Directions for this task
All of the data must be output without alteration.

Exercise input
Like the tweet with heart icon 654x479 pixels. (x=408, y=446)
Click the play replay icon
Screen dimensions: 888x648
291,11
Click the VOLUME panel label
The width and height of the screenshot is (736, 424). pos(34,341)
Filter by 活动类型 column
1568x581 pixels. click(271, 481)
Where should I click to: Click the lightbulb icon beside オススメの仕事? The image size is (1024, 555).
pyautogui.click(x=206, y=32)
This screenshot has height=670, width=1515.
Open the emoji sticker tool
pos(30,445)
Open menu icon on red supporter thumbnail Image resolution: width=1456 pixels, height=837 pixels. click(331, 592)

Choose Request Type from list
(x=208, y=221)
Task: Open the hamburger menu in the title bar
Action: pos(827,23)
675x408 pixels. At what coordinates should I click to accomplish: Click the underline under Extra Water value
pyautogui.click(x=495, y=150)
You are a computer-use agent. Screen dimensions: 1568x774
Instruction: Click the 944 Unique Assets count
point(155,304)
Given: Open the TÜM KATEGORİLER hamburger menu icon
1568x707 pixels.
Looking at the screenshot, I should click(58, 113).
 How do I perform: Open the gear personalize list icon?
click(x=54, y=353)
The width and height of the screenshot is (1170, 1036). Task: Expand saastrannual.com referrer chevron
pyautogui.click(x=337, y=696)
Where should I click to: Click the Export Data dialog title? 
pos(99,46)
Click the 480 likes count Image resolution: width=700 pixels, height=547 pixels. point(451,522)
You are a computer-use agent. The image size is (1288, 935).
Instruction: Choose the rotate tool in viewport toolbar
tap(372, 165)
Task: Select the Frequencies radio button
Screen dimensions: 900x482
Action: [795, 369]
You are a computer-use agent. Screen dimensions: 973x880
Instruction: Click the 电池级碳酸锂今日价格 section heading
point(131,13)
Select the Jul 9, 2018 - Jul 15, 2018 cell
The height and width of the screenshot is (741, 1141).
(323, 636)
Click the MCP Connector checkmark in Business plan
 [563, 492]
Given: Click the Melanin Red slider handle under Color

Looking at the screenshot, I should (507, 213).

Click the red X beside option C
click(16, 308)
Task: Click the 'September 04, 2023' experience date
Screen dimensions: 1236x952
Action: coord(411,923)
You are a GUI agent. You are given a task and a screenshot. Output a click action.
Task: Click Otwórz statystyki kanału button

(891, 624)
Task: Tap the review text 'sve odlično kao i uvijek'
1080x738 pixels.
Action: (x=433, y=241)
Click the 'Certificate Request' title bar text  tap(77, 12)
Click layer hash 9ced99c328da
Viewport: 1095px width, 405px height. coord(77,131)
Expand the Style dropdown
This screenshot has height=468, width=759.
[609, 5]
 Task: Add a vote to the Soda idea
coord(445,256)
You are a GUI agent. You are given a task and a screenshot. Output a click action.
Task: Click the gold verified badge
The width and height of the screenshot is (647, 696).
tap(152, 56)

Final answer
Like the tweet with heart icon 654x479 pixels. (x=408, y=446)
Click the play replay icon
Screen dimensions: 888x648
291,11
Click the VOLUME panel label
The width and height of the screenshot is (736, 424). pos(34,341)
Filter by 活动类型 column
1568x581 pixels. click(271, 481)
Where should I click to: Click the lightbulb icon beside オススメの仕事? The image size is (1024, 555).
pyautogui.click(x=206, y=32)
This screenshot has height=670, width=1515.
Open the emoji sticker tool
pos(30,445)
Open menu icon on red supporter thumbnail Image resolution: width=1456 pixels, height=837 pixels. click(331, 592)

Choose Request Type from list
(x=208, y=221)
Task: Open the hamburger menu in the title bar
Action: pos(827,23)
675x408 pixels. At what coordinates should I click to accomplish: Click the underline under Extra Water value
pyautogui.click(x=495, y=150)
You are a computer-use agent. Screen dimensions: 1568x774
Instruction: Click the 944 Unique Assets count
point(155,304)
Given: Open the TÜM KATEGORİLER hamburger menu icon
1568x707 pixels.
Looking at the screenshot, I should click(58, 113).
 How do I perform: Open the gear personalize list icon?
click(x=54, y=353)
The width and height of the screenshot is (1170, 1036). Task: Expand saastrannual.com referrer chevron
pyautogui.click(x=337, y=696)
Where should I click to: Click the Export Data dialog title? 
pos(99,46)
Click the 480 likes count Image resolution: width=700 pixels, height=547 pixels. point(451,522)
You are a computer-use agent. The image size is (1288, 935).
Instruction: Choose the rotate tool in viewport toolbar
tap(372, 165)
Task: Select the Frequencies radio button
Screen dimensions: 900x482
Action: [795, 369]
You are a computer-use agent. Screen dimensions: 973x880
Instruction: Click the 电池级碳酸锂今日价格 section heading
point(131,13)
Select the Jul 9, 2018 - Jul 15, 2018 cell
The height and width of the screenshot is (741, 1141).
(323, 636)
Click the MCP Connector checkmark in Business plan
 [563, 492]
Given: Click the Melanin Red slider handle under Color

Looking at the screenshot, I should (507, 213).

Click the red X beside option C
click(16, 308)
Task: Click the 'September 04, 2023' experience date
Screen dimensions: 1236x952
Action: coord(411,923)
You are a GUI agent. You are given a task and a screenshot. Output a click action.
Task: Click Otwórz statystyki kanału button

(891, 624)
Task: Tap the review text 'sve odlično kao i uvijek'
1080x738 pixels.
Action: (x=433, y=241)
Click the 'Certificate Request' title bar text  tap(77, 12)
Click layer hash 9ced99c328da
Viewport: 1095px width, 405px height. coord(77,131)
Expand the Style dropdown
This screenshot has height=468, width=759.
[609, 5]
 Task: Add a vote to the Soda idea
coord(445,256)
You are a GUI agent. You are given a task and a screenshot. Output a click action.
Task: Click the gold verified badge
The width and height of the screenshot is (647, 696).
tap(152, 56)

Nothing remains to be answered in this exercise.